Geoff Plant was British Columbia's attorney-general from 2001 to 2005. He practices law with Gall Legge Grant & Munroe in Vancouver.
As British Columbians prepare for next week's Throne Speech and the probability that the BC Liberal government will fall on a confidence vote a few days later, it bears considering the implications of what we created at the ballot box in May.
No matter whether it is Christy Clark or John Horgan occupying the premier's chair, the result of the election has been a major shift in power from the executive branch of government – the premier and cabinet – to the legislature. In strong majority governments, the premier and cabinet make the important decisions and the job of government MLAs is mainly just to approve them. The outcome of votes is never in doubt. The house is not quite a rubber stamp – government has to defend itself from Opposition attacks in Question Period and debate – but it's a place where decisions go to be ratified, not made.
In the new parliament, things will be much different.
The outcome of votes will not be a sure thing. The focus of attention may be less on how much of the government's agenda can be imposed on the legislature and more on what it will take to keep control of the house. Policy makers will have to ask themselves whether and how to obtain the support of individual MLAs.
This may not last. The arithmetic – 43 Liberals, 41 NDP and three Greens – is a recipe for uncertainty, even allowing for the deal the NDP have done with the Greens.
Sooner rather than later, the party leaders may prefer another election to the difficult business of managing the house on a day-by-day basis. But while it lasts, the house itself has been empowered in a way that we have not often seen in British Columbia.
Is this a good thing? Or to put it another way, is there an opportunity here?
Let's start with some of the major issues that have been the focus of political debate over the past few months: Site C, the Kinder Morgan pipeline, housing affordability. Do any of the three parties actually have a mandate to implement their own agenda on these issues? If you look past what the party leaders have been saying to what actually happened, British Columbians did not deliver a mandate for change. The outcome of the election was as close to a tie as is practically possible to get in our system. In fact, if there's one thing that can be said about each of the major issues it is that British Columbians are sharply – and fairly equally – divided on them. In our system, the popular vote is an interesting statistic, but the only number that really counts is seats in the house. And here the result is a near dead heat: 43 for the current government, 44 against. That's not an electoral mandate to do much of anything.
The downside is a potential for paralysis. The day-to-day business of government involves a myriad of decisions that rarely have one single right answer. Issue that water licence or grazing permit? Cancel one good social initiative in order to fund another? Cut a deal to improve health service in some region of the province? Whichever way you decide, someone will be unhappy, one principle will have been compromised in favour of another, but at least decisions will have been made.
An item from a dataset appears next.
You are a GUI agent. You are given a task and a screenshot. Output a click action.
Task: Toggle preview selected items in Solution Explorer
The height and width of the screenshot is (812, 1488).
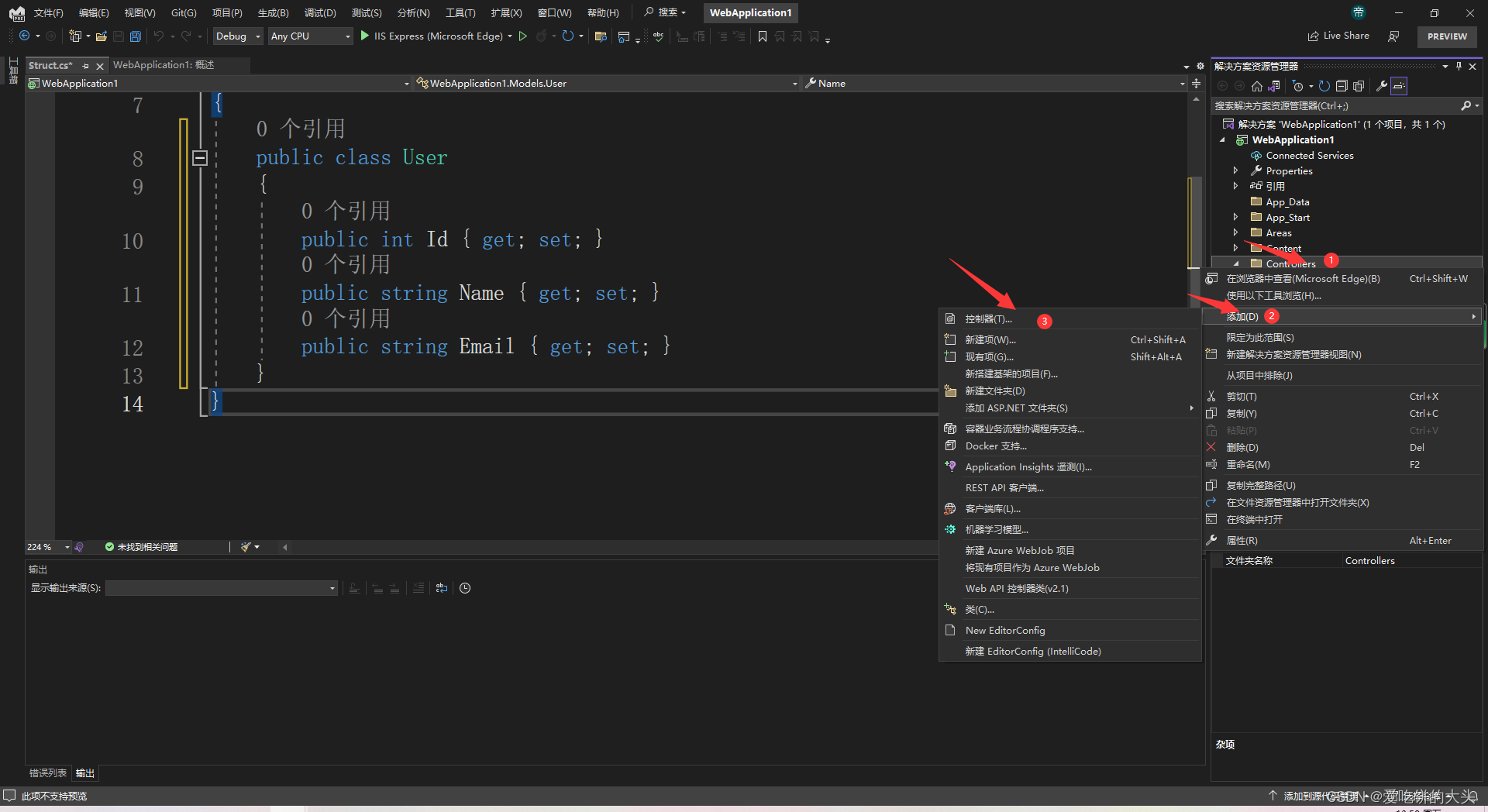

In every cabinet submission I ever saw during my time in government, "maintain the status quo," i.e. do nothing, was always an option. When every day is an unfolding worry about whether you will still be in government tomorrow, doing nothing is always the path of least risk. The result? Initiatives that are at all difficult are more likely to be shelved than pursued. Sooner rather than later, government goes into a holding pattern. Citizens and businesses who do need government decisions to plan are left hanging. In a rapidly changing world, it's not a good thing to have a government that simply won't make decisions.
Is there an alternative? Yes. Perhaps the real lesson of the last election is that on some of the most difficult issues facing us, British Columbians are divided and what we need is political leadership that unites rather than polarizes. That's a kind of leadership we haven't often seen in British Columbia: where it's not about delivering on your party's platform, but finding and forging the consensus needed to achieve public support on difficult questions. Or to put it in political terms, where leaders actually reach across the aisle to start a conversation about the middle ground.
I believe British Columbians want their leaders to find a way to encourage economic development without irreparably compromising the environment; to ensure that essential public services are adequately funded without crippling the government's fiscal capacity; to provide a social safety net that actually responds to real hardship and need without overtaxation. A balance, in other words. It's not a balance represented by the electoral positions taken by party leaders who campaign to their base; it's the balance achieved when elected politicians govern to the centre.
It will be difficult for the leaders of each of B.C.'s main parties to get out of the corners into which their campaign rhetoric has driven them. But perhaps their caucus members, newly relevant, empowered by a surprising, unprecedented election result, can help them find the common ground needed to move forward on the issues we face, and in doing so, restore relevance to the people's house, the legislature.